Vivavoce - Rivista d'area dei Castelli Romani

RIVISTA D'AREA DEI CASTELLI ROMANI

Cibo per la mente

Senza cuore di Marco Onofrio

È davvero notevole la complessità di intenti e snodi che offre il romanzo "Senza cuore", la nuova opera di Marco Onofrio. Si passa dalla "poppa" alla "prua" di una nave potente e affilata (la narrazione) che si percorre, ponte dopo ponte, attraverso 164 pagine di grande intensità, che rubano lo sguardo e avvincono il pensiero. Dentro questo viaggio in fondo agli occhi misteriosi del silenzio (la realtà quale è: l'alterità irriducibile del mondo) Onofrio racchiude a cerniera moltissime elaborazioni personali, accordando la sua fervida fantasia con una spiccata attitudine filosofica e una realtà umana estremamente tangibile, sanguigna, tutta cose. Questo libro è come un policordo (strumento a più corde) dal quale Onofrio riesca a strappare suoni strani e suggestivi, comprensibili con il potere di un'inventiva che sfocia nell'arte alchemica di maneggiare e accostare parole, dando vita a fatti e personaggi singolari, diversi, ma sempre autentici, fra i quali l'autore assume le vesti di ideale "direttore d'orchestra". In gioco c'è la vita in bianco e nero, con i suoi drammi interiori portati ad un estremo apertamente dichiarato, un eccesso che riflette la crisi quotidiana dell'identità: il domandarsi della propria esistenza, toccando i tasti delle possibilità personali, del dubbio, del rischio, del fallimento: chi realmente noi siamo? come pensiamo di essere o come gli altri ci vedono? «Per me che mi conosco o per lui che crede di capirmi? Secondo le sue aspettative? O le mie? La mia realtà? La sua?»

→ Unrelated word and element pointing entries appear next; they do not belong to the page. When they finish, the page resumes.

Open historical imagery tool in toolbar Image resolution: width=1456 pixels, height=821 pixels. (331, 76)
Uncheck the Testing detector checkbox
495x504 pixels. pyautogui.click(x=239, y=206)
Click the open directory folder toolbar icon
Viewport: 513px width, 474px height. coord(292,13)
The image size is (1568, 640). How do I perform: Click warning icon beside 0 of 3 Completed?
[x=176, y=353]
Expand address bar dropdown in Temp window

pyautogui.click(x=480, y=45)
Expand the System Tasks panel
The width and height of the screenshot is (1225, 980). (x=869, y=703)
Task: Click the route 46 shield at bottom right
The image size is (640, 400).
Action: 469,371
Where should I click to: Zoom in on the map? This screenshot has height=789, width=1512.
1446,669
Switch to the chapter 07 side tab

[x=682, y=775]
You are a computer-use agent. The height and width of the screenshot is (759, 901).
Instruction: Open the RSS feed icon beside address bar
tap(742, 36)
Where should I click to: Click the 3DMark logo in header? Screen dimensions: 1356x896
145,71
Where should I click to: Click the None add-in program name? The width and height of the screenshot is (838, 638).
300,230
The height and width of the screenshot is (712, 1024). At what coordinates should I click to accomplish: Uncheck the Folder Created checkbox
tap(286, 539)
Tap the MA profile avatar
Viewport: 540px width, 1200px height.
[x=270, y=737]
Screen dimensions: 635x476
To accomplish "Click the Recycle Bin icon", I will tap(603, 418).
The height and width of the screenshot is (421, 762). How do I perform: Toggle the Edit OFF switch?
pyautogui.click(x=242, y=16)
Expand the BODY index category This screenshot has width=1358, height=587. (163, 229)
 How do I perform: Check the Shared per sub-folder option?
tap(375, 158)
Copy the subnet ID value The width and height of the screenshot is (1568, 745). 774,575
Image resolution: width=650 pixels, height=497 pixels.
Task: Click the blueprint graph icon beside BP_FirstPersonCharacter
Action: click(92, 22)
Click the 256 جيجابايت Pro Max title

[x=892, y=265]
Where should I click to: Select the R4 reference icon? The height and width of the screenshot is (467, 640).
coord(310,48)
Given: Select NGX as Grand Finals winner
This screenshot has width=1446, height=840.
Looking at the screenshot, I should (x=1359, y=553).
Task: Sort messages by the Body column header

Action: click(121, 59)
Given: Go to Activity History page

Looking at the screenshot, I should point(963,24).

Onofrio si propone a mo' di Gulliver contemporaneo: fantasia e satira si rincorrono, come nel romanzo di Jonathan Swift, per sfociare in una parodia apocalittica dei nostri tempi, dei meccanismi inconsci che ci muovono. È un autore scomodo e dissonante, un "guastafeste" che utilizza la scrittura non solo per sfogare la sua acredine contro le cose inautentiche di cui siamo ingombri (e quindi per muoverci alla verità), ma anche per offrire "grattacapi" da sfilacciare, senza bandolo della matassa, ovvero senza soluzioni alla portata: come un dolore non altrimenti localizzabile, che è meglio acuire - piuttosto che rimuovere - per capirne finalmente l'origine. Onofrio esige lettori coraggiosi: non quelli in cerca di consolazione, o di facile intrattenimento. Occorre imparare a scrutare nel fondo del bicchiere comune. Bere la cicuta fino alle ultime gocce. Questo "poema in prosa" metafisico che è "Senza cuore" disegna dunque un percorso grottesco e surreale attraverso gli strati inferi e infernali della solitudine, dell'inettitudine, dell'incomunicabilità; dell'idiosincrasia al mondo dei "normali" che si adattano e si accontentano, senza farsi tante "inutili" domande. È, per certi versi, il "diario di un folle" che parla con tagliente, visionaria lucidità. Dalla scansione labirintica che contraddistingue la parte iniziale del libro, l'antieroe protagonista si immerge nel magma putrido della materia e rivisita, in guisa di flashback, i mattoni fondanti della sua (nostra) costruzione umana: una costruzione sempre aperta e "in divenire", perché «di cose da imparare è pieno il cammino, come di stelle in cielo».

E il cuore? Il cuore incontra le donne, i palpiti, gli affanni, i primi approcci: la fame di terra e di vita. E attraversa i limiti della libertà, e gli estremi confini del sogno. E poi, alla fine, trova la sua strada per uscire dal petto, per sciamare nel mondo e andare via: «come il palloncino dei bambini, quando sfugge loro dalle mani. E sale, e sale... » Qualunque bambino piangerebbe quando il palloncino si perde e va verso il cielo. Non l'io narrante: ora che è "senza cuore", ha imparato finalmente a sostenere «tutto quello che si è perso e non c'è più». Il romanzo è, per gran parte, il referto di questo faticoso apprendistato della vita, che procede al rinnovamento dei suoi presupporti e dei suoi contenuti universali attraverso la catabasi battesimale, l'immersione creativa nel non essere di una presunta totalità. C'è un grande silenzio da riconquistare, fuori e dentro noi, se si aspira ad una liberazione autentica, malgrado i rischi che questo comporta. Vanno apprezzati testi coraggiosi come "Senza cuore" per la capacità che hanno di mettersi, e metterci, "in cammino".